Considering the book’s target audience is adolescents, Wind offers definitions for terms like patriarchy, misogyny, gender binary and more — concepts that, as a college student and a gender and sexuality studies minor, I found somewhat redundant. Nonetheless, I gained valuable insights into the manifestations of gender identity and diversity in various non-Western cultures, including but not limited to the brotherboys and sistergirls of Aboriginal peoples in Australia, the Māhū of Hawaii and Tahiti, the various Hijras in south Asia and the self-combed women of China. The book serves as a powerful reminder that centuries of colonization and assimilation have constructed a binary culture of compulsory heterosexuality, erasing practices and communities that once celebrated gender diversity.
Although the book offers a comprehensive history of gender-nonconforming and transgender people around the globe, I couldn’t help but notice that there is an extensive focus on people born with what we classify as male genitalia. Wind briefly acknowledges the lack of information on those born with female bodies who chose to express their identity in a masculine way and assume masculine roles in society.
He explains, “So it’s unclear if niborawena [a term for people with female bodies who live masculine identities] was or is an identity that is less claimed, less recorded, or less tolerated through the colonial and patriarchal lens of historians and encroaching Western culture.”
Despite the explanation, I was put off when I realized that a book dedicated to exploring gender diversity still holds a male bias.
Another limitation of the book is that Wind dedicates only three pages to the biology of sex, glossing over the fact that biological sex itself is a socially constructed concept — a subject worthy of at least a full chapter. In light of recent policies, such as Executive Order 14168, which narrowly defines sex as an individual’s immutable biological classification as either male or female, there is an urgent need to deconstruct the myth of biological sex. “Sex” is not a synonym for and does not include the concept of gender identity. Although biological differences do exist, the ways we understand, categorize and value those differences are often socially constructed and subject to cultural, historical and political forces. This is why many people argue that biological sex, much like gender, is influenced by social constructs.
My final critique of the book is that, in his attempt to explore the expansive nature of gender diversity, Wind shifts his lens to the animal kingdom.
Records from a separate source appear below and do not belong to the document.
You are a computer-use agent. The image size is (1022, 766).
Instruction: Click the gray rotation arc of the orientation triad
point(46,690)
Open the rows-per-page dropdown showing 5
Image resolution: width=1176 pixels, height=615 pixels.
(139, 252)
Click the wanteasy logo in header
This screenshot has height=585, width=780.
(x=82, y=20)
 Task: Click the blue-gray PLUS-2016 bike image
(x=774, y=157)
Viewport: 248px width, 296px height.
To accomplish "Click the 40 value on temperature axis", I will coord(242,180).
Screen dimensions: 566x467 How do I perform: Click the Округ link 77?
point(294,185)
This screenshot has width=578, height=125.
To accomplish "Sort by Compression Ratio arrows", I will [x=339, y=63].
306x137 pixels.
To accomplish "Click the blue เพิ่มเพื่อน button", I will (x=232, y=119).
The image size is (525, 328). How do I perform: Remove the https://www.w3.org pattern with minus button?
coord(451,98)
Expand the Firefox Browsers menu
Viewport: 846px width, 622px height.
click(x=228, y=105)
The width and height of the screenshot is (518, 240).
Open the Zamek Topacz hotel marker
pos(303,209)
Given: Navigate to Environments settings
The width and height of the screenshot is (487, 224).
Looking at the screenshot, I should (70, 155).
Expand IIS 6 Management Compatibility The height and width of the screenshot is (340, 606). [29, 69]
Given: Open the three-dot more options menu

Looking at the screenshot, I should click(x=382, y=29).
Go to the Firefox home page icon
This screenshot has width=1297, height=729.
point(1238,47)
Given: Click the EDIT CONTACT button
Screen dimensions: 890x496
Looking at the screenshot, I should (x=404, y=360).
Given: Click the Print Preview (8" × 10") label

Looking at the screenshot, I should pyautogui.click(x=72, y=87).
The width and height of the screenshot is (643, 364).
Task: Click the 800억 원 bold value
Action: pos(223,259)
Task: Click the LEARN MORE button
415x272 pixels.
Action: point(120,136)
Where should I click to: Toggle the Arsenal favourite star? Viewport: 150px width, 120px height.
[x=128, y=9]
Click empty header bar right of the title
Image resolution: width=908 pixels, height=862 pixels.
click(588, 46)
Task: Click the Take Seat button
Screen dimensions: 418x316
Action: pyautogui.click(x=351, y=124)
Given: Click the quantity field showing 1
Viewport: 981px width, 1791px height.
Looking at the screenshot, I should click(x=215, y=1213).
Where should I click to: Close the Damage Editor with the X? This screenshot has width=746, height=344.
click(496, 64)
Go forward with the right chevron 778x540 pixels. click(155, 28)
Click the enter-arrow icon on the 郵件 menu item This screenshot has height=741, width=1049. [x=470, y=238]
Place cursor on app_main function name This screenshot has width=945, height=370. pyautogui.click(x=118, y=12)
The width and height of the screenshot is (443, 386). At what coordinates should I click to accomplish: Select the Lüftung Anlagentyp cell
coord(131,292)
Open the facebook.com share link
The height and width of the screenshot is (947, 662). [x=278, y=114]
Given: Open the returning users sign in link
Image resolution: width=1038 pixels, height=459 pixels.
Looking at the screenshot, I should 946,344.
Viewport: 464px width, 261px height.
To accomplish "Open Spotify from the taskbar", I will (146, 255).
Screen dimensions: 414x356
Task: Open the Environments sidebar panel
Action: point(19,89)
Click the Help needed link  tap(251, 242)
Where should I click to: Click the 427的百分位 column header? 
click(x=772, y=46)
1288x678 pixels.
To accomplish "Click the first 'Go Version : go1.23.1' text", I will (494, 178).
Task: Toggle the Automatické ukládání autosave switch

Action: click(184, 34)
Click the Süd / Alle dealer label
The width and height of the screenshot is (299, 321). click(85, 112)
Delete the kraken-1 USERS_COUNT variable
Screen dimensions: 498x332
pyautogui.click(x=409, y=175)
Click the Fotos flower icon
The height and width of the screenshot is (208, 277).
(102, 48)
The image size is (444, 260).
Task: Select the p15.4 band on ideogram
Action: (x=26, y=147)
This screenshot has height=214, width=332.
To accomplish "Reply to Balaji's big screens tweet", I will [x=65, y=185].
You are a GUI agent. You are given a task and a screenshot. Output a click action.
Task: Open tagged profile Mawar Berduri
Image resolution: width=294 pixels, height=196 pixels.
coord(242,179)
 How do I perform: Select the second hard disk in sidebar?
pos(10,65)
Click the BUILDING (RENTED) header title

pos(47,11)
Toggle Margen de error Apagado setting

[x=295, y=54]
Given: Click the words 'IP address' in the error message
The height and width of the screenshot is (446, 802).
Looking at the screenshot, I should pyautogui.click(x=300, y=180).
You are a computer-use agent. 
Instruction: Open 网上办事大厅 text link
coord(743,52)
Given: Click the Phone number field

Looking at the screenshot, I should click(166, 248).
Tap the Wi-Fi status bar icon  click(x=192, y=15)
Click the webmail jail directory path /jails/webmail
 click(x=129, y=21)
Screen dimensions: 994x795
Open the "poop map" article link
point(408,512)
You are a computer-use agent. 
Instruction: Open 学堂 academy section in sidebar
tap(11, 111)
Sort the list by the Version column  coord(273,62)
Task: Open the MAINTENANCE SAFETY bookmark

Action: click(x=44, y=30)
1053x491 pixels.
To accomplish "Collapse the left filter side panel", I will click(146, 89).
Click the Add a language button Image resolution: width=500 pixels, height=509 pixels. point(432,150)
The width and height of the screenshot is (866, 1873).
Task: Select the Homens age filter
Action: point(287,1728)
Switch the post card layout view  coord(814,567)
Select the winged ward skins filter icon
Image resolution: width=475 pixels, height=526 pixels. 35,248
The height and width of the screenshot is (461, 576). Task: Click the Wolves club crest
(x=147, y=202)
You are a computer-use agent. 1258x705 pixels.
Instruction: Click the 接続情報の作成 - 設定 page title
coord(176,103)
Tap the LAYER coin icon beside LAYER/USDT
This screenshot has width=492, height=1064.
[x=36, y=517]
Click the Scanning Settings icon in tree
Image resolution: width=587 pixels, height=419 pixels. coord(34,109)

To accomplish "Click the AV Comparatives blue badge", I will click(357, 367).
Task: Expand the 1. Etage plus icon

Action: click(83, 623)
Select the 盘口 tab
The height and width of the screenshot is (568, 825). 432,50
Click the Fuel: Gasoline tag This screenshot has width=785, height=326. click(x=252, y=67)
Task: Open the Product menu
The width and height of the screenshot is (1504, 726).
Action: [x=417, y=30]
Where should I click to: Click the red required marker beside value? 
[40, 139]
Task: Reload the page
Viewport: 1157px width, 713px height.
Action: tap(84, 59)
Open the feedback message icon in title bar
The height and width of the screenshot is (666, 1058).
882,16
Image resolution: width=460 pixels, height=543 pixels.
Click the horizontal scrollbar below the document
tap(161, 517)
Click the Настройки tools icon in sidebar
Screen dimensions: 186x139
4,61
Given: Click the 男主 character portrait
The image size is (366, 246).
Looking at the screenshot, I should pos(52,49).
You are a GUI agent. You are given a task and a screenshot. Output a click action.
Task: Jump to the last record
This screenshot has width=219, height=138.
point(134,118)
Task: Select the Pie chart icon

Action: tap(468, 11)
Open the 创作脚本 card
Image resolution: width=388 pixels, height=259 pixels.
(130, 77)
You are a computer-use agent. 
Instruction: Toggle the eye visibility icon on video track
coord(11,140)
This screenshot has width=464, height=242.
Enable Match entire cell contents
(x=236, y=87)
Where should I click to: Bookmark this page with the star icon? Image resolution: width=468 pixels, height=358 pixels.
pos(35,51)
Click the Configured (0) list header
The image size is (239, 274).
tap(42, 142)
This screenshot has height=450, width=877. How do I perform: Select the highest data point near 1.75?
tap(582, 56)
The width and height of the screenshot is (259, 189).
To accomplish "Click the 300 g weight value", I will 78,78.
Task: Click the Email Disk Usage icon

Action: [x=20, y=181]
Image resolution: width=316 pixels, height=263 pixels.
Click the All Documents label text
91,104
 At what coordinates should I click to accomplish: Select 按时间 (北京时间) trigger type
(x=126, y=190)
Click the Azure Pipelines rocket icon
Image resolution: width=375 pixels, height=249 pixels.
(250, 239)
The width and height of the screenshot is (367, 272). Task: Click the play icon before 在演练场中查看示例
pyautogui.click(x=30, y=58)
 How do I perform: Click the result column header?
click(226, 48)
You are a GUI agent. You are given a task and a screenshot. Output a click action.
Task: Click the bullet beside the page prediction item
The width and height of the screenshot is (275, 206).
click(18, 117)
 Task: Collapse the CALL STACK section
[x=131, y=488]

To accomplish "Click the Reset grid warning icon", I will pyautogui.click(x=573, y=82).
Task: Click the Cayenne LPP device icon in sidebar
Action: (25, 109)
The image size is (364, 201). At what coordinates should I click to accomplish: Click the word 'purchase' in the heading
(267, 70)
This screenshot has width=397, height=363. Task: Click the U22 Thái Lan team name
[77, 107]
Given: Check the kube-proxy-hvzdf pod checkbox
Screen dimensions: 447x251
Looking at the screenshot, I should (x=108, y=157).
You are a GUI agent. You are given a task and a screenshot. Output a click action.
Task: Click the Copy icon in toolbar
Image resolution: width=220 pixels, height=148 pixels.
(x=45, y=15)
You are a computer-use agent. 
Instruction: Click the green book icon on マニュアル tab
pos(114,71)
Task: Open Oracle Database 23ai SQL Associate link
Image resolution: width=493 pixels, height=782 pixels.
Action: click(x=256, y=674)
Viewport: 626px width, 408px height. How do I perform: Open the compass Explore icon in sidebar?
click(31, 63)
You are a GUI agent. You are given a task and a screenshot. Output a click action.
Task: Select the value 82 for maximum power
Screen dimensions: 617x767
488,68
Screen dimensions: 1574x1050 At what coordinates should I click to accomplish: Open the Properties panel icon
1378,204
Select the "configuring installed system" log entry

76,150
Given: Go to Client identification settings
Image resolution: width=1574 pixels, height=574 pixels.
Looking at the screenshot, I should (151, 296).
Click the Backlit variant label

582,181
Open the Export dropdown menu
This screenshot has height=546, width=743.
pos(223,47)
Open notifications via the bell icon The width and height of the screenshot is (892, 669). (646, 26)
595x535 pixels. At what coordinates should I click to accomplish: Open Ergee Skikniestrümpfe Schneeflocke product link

In the chapter ‘Good Stuff to Know,’ he interchangeably uses the terms gender and sex — which, as I’ve previously established, is incorrect — to describe the mating patterns of fish and insects. Furthermore, I was disappointed to read that an author who challenges gender and binary norms would describe large “male” sunfish as aggressive. This not only projects human gender biases onto non-human species but also perpetuates the harmful notion that aggression is inherently linked to masculinity.
Overall, “The Gender Binary Is a Big Lie: Infinite Identities Around the World” serves as a solid crash course on gender diversity. Amid the ongoing and escalating attacks on LGBTQIA+ rights, it is more important than ever to educate ourselves on the overlooked histories and contributions of transgender and gender non-conforming individuals. Ignorance isn’t bliss — it perpetuates the very problems we need to dismantle.